EXERCISE REQUIREMENTS:
1) According to the passage about the Karish and Tanin leases, what reasons made Karish the initial development?
2) Could you write what comes next in the passage about the Karish and Tanin leases, picking up after its final sentence?

>> Start EXCERPT TO READ

Energean Israel is the Operator of the Karish and Tanin leases, offshore Israel. The fields are world class assets with 2.2 TCF of natural gas and 31.8 million barrels of light hydrocarbon liquids independently audited 2P reserves plus 5.4 BCM of gas and 1.0 mmbls of liquids 2C resources. Moreover, NSAI has audited 2.94 TCF of gas plus 78.8 mmbls of liquids unrisked prospective resources.
According to a CPR produced by NSAI in June 2018, the Karish Field contains 282.2 mmboe 2P reserves plus 34.7 mmboe 2C resources (70% net to Energean).
Energean made Final Investment Decision for the development project in March 2018, after having signed 12 Gas Sales and Purchase Agreements for 4,6 BCM in total annually and secured financing for the project. The Karish main field will be the first asset to be developed in the Karish and Tanin blocks by the Group. Karish was selected as the initial development as it is the largest discovery, is expected to provide the highest yield of liquid per volume of produced gas and is the closest discovery to shore. The assets required to develop this field will be installed and commissioned by early 2021 with the intention of introducing a second source of gas supply into the Israeli market as soon as practicable.

>> End EXCERPT TO READ
>> Start LISTING

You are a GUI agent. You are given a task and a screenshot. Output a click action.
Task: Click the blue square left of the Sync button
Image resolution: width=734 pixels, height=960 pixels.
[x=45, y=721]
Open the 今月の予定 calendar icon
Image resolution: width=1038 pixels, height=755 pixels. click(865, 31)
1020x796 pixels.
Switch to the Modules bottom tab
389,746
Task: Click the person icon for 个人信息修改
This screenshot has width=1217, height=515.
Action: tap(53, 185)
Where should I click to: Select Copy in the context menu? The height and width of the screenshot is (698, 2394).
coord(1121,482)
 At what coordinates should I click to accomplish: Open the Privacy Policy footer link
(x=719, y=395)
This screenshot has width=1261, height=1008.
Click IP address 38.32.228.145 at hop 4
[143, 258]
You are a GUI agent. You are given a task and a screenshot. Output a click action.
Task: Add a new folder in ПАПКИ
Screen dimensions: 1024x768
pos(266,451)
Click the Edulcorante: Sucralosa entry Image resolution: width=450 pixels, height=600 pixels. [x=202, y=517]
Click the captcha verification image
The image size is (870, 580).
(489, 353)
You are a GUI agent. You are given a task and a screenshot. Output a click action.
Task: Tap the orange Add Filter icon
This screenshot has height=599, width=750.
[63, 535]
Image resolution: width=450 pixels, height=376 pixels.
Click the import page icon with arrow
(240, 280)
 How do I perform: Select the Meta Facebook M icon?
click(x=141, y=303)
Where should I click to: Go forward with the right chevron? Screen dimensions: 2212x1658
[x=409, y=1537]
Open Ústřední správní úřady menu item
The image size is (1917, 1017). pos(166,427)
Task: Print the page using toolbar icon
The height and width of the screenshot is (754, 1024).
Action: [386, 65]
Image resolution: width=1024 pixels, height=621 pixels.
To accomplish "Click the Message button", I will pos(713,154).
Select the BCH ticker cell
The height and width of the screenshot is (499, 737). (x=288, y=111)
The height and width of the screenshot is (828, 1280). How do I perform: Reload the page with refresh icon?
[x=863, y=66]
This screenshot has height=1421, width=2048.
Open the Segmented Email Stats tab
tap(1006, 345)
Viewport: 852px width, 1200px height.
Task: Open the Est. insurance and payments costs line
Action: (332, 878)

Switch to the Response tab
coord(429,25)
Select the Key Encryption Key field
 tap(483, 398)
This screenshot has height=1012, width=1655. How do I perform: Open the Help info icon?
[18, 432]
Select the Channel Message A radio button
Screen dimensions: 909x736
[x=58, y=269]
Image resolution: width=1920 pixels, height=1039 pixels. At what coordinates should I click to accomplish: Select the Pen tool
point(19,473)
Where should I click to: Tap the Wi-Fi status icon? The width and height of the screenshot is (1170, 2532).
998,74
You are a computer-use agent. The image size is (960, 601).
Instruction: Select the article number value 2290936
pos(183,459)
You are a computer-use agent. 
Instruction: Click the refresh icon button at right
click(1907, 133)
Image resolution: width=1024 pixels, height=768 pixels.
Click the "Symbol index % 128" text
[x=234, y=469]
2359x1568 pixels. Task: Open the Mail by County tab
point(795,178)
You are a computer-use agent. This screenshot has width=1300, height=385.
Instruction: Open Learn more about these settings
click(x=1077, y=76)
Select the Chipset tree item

>> End LISTING

EXERCISE ANSWERS:
1)
- It is the largest discovery.
- It is expected to provide the highest yield of liquid per volume of produced gas.
- It is the closest discovery to shore.

2)
TechnipFMC has been awarded a lump sum EPCIC Contract. Stena Drilling has been awarded the contract to drill three development wells plus optional wells into the Karish discovery during 2019.
The Company has decided to develop both the Karish and Tanin fields using an FPSO (Floating Production Storage Offloading) that will be installed 90 km offshore, making it the first FPSO ever to operate in the Eastern Mediterranean. The FPSO will have a gas treatment capacity of 800 MMscf/day (8 BCM/per annum) and liquids storage capacity of 800,000 bbls, which the Company believes provides a flexible infrastructure solution and, potentially the scope to expand output for potential additional projects.
First steel was cut on the FPSE in Cosco yard, in Zhousan, China on November 26, 2018. Keel laying took place successfully on 13th April 2019.
Capex for the Karish development (First Phase) is estimated at US$1.6 billion. Production from the field is expected to commence in Q1 2021.
The Karish and Tanin fields, approximately 40 km apart, are located in the north of Israel’s exclusive economic zone (EEZ).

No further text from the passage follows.